The demonstrators, including many young people, were just finishing an almost two hour peaceful and pleasant demonstration against the toxic wastes and new diesel generators being set up by Georgia Pacific Corporation in the center of Bellingham. They were on their way to an espresso coffee shop a block away.


Photo by Tip Johnson

In the above photo, demonstrators are asking the police to chill and let the arrested girl go. Tip crossed street after taking this photo, walked down sidewalk and stepped off curb to photograph the girl handcuffed in back of police cruiser. He did not disobey any police order. He identified himself as working press. The police roughed him up, bruising him and slammed him against a police car. He was handcuffed and placed in the back of another police car. After citing him for blocking traffic - an obvious fiction - he was given his camera back - smashed beyond repair - and released. Randy Carol, Bellingham's new police chief, looked on with approval.

Tuesday, Jan 16

A nice story about Bellingham's own Mitch Friedman can be read in the Oregonian. Mitch heads up the Northwest Ecosystem Alliance from down on Cornwall Ave. You can read the article online. You can also check out their Alliance website. We in Bellingham should be proud to have Mitch and his group here. They are working to make the Northwest a better place to live.

Sunday, Jan 14, 2001

All that was missing was the cigar smoke when the Bellingham Planning Commission met with Western Washington University planners and consultants last Thursday evening. It was a cozy board room meeting among friends. It was legally called a 'work session', and so the press and citizens were not there. But, it was not a work session - it was to allow Western to present their new Master Plan to the commission without citizens and the press there. It was a back room deal. It violated city and state laws. Not one Planning Commission member raised objection.

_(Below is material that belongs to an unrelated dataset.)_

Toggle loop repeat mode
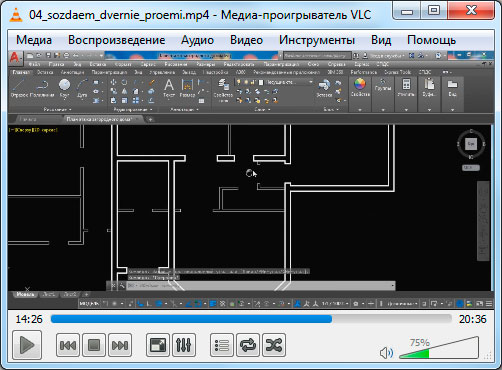 (x=248, y=345)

I dropped in and dropped a written objection on the table. Chairman Nick Zaferatos objected to my action and scoffed at my objections. After I left, Commission member Mike Kohl asked the other members to discuss the issue. The commission decided to allow Western to only present information on their Master Plan processes, not the plan - and to not ask any questions. Western still presented core elements of their plan. Thus a work session was turned on its head with the Commission members muzzling themselves and a plan proponent - Western - getting over an hour to lobby for their plan.

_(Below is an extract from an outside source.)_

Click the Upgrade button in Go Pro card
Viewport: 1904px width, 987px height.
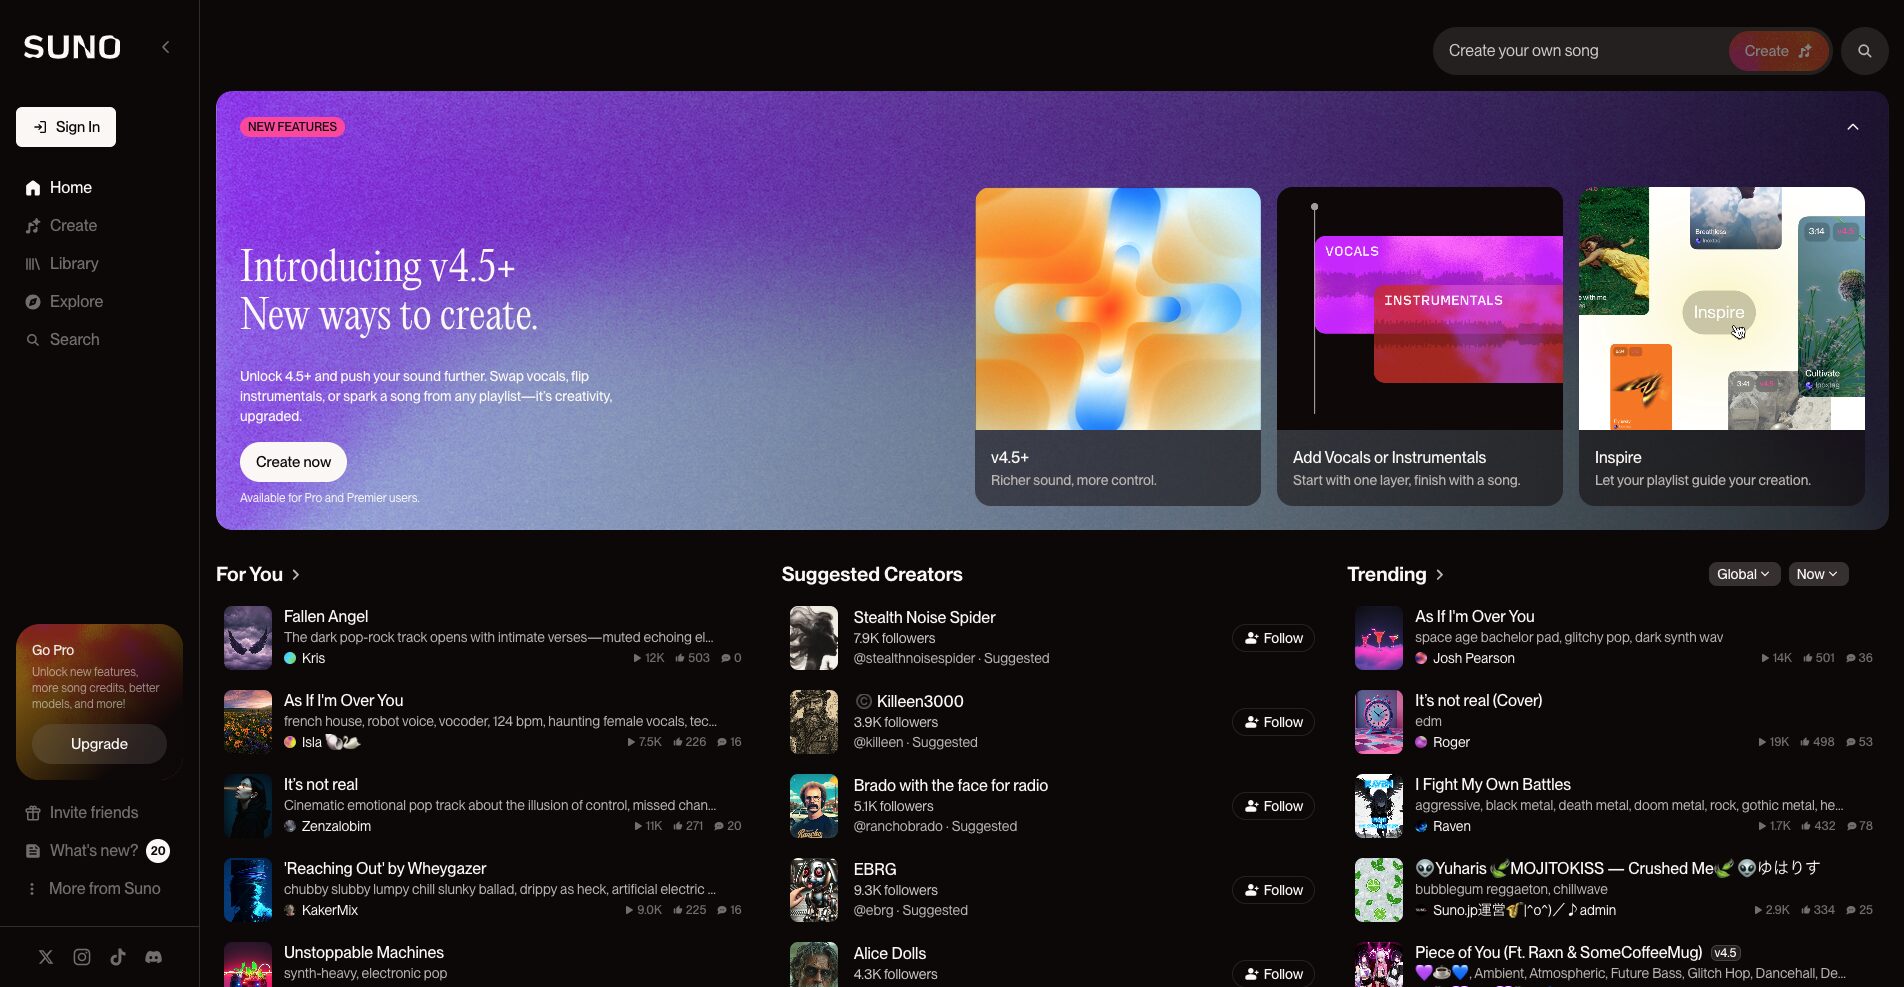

Today, Sunday, the city printed an addendum in the Herald that Western will make a presentation at the Public Hearing this Thursday, Jan 18, 7pm in the City Council chambers - where public hearings are supposed to take place. Apparently they considered my objection valid.

I also requested that Nick Zaferatos recuse himself. Nick is an employee of Western and has an obvious conflict of interest. His participation destroys the appearance of fairness of commission proceedings. It is just amazing that the Bellingham city attorney is allowing Nick to participate. Nick scoffed at my request.

So - the city has been violating the law on a regular basis for four years as a courtesy to Western. The process continues. Those who have watched over the years agree - Western plays the tune and the city dances. As Western President Karen Morse wrote in her letter to Planning Director Pat Decker; "We look forward to continuing our cooperative working relationship with the City...". Indeed. And Western continues to insist that the state Growth Management Act does not apply to them.

My feeble postings here on NWCitizen will not do much. Only if others who read this call their Council Representative, or the Mayor, the Planning Director or the City Attorney and express concern can we expect the city to change. It is up to you.